[REQUIRED TASKS]
A. From the article on the Godot replay system, reproduce the passage between "This gameplay isn’t" and "input-based demo system.", inclusive.
B. List every meaning of the word "demo" that the article on the Godot replay system gives.

[SELECTED EXTRACT]

A Godot Replay System
by ashley
If you load up Super Mario 64, and sit on the start screen for a little while, the game will show example gameplay on screen:

This gameplay isn’t a video though - even if the Nintendo 64 was capable of video playback of this quality, it wouldve been quite the waste of space. If its not a video recording, how is gameplay being shown here?
Demos
“Demo” can refer to many things:
- a free version of a game that has limited features or playtime,
- a live demonstration of a game - like at a convention booth,
- a very small self-contained program - which might show off gameplay, art, music, etc,
- or, a user-input recording used to playback gameplay
SM64 - and many other games - use recordings that contain snapshots of game state and user input data. These recordings are parsed by the game and used to emulate user-input, effectively recreating the gameplay the player experienced at time of recording.
N.B.
If you’ve ever seen an arcade cabinet playing back gameplay on screen, chances are it was using an input-based demo system.
Source Engine games also offer prominent demo-recording features.
I’ll refer to these as “replays” from now on, to differentiate from the other kinds of demos.
You should have replays in your game
Why?

[INFORMATION SHOWN]
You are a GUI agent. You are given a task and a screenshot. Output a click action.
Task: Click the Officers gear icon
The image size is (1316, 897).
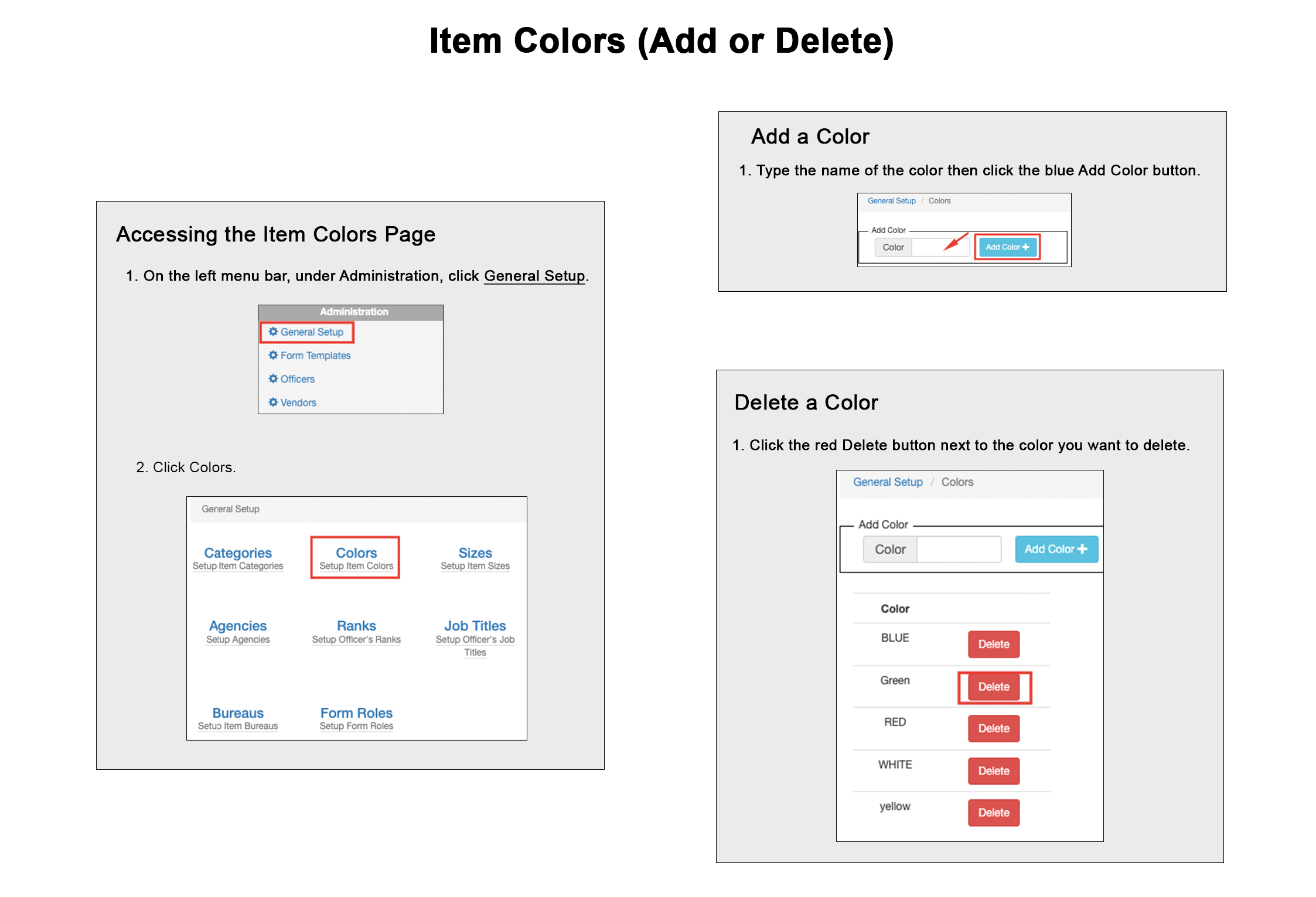[273, 378]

[THE SOLUTIONS]
A.
This gameplay isn’t a video though - even if the Nintendo 64 was capable of video playback of this quality, it wouldve been quite the waste of space. If its not a video recording, how is gameplay being shown here?
Demos
“Demo” can refer to many things:
- a free version of a game that has limited features or playtime,
- a live demonstration of a game - like at a convention booth,
- a very small self-contained program - which might show off gameplay, art, music, etc,
- or, a user-input recording used to playback gameplay
SM64 - and many other games - use recordings that contain snapshots of game state and user input data. These recordings are parsed by the game and used to emulate user-input, effectively recreating the gameplay the player experienced at time of recording.
N.B.
If you’ve ever seen an arcade cabinet playing back gameplay on screen, chances are it was using an input-based demo system.

B.
- a free version of a game that has limited features or playtime
- a live demonstration of a game, like at a convention booth
- a very small self-contained program, which might show off gameplay, art, music, etc.
- a user-input recording used to play back gameplay